### PASSAGE TO READ
--
None of this was really a surprise—except to the American people, who were regularly told by President Bush that Pakistan and its leadership were a “strong ally against terror.” Even some of Bush's aides cringed when he uttered those words. “It was like hearing him say ‘Victory in Iraq,’” one told me after leaving the White House. “He thought that to publicly acknowledge the muddled complexity of it all was some kind of admission of defeat.”
Even inside the White House, some officials admitted to me that the “reimbursements” to the Pakistani military were just this side of fraud. They had been paid out even when Musharraf had announced he was pulling back from the tribal areas because of a “truce” he had agreed to with tribal leaders. When Congress threatened to link the “reimbursements” to the Pakistani military's performance, one American general summarized his reaction this way: “It's about goddamn time.”
Bush knew the truth: Intelligence reports written over the past five years have all documented the ISI's support of the Taliban-something Bush had admitted to me and other reporters. He knew, of course, that even Musharraf had little interest in sending his army into frontier territory, where, as Bush once put it to an aide, “they get their asses kicked every week.” Every military professional who returned from Islamabad came back with the same report: Seven years after 9/11, 80 percent of the Pakistani military was arrayed against India. McConnell himself, returning from one of his trips, noted that there is only one army that has more artillery tubes per unit—everything from old cannons to rocket launchers and mortars. It is North Korea's, he said. It was a telling statistic. Artillery tubes weigh tons—and are useful only in holding back Indian hordes as they come across the plains. They are useless against terrorist enclaves in the mountains.
--
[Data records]

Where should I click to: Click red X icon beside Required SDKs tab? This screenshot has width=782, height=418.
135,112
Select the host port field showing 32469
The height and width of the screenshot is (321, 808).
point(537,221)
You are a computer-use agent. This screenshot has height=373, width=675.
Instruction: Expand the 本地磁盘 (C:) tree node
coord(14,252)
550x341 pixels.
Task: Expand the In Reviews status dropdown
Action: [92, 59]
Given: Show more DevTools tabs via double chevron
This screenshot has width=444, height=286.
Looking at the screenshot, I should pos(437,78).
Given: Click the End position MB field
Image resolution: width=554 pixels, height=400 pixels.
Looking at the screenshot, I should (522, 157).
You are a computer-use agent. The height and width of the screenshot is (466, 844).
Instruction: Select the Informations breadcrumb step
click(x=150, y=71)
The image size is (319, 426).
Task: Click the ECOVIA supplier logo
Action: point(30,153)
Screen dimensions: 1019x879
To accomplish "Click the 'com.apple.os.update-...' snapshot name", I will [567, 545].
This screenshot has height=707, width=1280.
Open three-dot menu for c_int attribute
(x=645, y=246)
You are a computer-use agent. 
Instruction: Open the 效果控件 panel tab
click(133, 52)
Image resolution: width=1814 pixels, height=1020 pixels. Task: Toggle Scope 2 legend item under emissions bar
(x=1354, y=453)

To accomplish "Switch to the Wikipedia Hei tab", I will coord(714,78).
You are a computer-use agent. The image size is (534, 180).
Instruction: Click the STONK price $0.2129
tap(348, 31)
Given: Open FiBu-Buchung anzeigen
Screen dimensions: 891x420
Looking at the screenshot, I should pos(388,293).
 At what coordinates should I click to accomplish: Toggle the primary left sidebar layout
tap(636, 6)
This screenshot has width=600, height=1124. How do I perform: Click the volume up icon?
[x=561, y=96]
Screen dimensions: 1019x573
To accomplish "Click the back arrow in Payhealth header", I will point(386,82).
--
### SET PROBLEM 1
Decide whether each statement below agrees with the passage on Pakistan and the Bush White House. For each one, answer yes or no and quote the words of the passage that settle it.
(a) Some of Bush's aides cringed when he called Pakistan a strong ally against terror.
(b) The "reimbursements" to the Pakistani military stopped once Musharraf announced a truce with tribal leaders.
(c) McConnell said North Korea's army has more artillery tubes per unit than Pakistan's.
### SET PROBLEM 2
According to the passage on Pakistan and the Bush White House, what percentage of the Pakistani military was arrayed against India seven years after 9/11?
### SET PROBLEM 3
Continue the passage on Pakistan and the Bush White House, starting after its final sentence.

### EXPECTED ANSWER 1
(a) Yes: "Even some of Bush's aides cringed when he uttered those words."
(b) No: "They had been paid out even when Musharraf had announced he was pulling back from the tribal areas because of a “truce” he had agreed to with tribal leaders."
(c) Yes: "there is only one army that has more artillery tubes per unit" and "It is North Korea's, he said."

### EXPECTED ANSWER 2
80 percent.

### EXPECTED ANSWER 3
Overhearing the two-star's rant about India was not the only rude surprise McConnell experienced on this trip. He had brought with him the chart he used in the White House Situation Room tracking the number of attacks inside Pakistan over the past two and a half years. One of the charts showed that about 1,300 Pakistanis had been killed in 2007, chiefly from suicide bombers, about double the number in 2006. (The figures didn't include Pakistani troops killed in various clashes against militants.) He told Musharraf and Gen. Ashfaq Kayani, the smooth-talking, American-trained head of the Pakistani Army and former chief of the ISI, that the casualty numbers were on track to double again in 2008. Then he described the interviews that Osama bin Laden and his deputies had given, declaring their intention to topple the Pakistani government. You're aware of these casualty numbers and what bin Laden said, of course, McConnell asked. He got blank stares. They told him they had not heard about bin Laden's statements.
“It was news,” McConnell reported to his colleagues later. “I talked to the highest levels of the Pakistani government and it was news. They just weren't tracking it.” It astounded him that officials in Washington and at the American embassy in Islamabad might be keeping more careful tabs on the rising number of attacks than were Musharraf or Pakistan's new crop of democratically elected leaders. Were they ignoring the obvious, or were they just denying they knew about it, part of the deceptions within the deceptions as they supported both sides in the terror fight?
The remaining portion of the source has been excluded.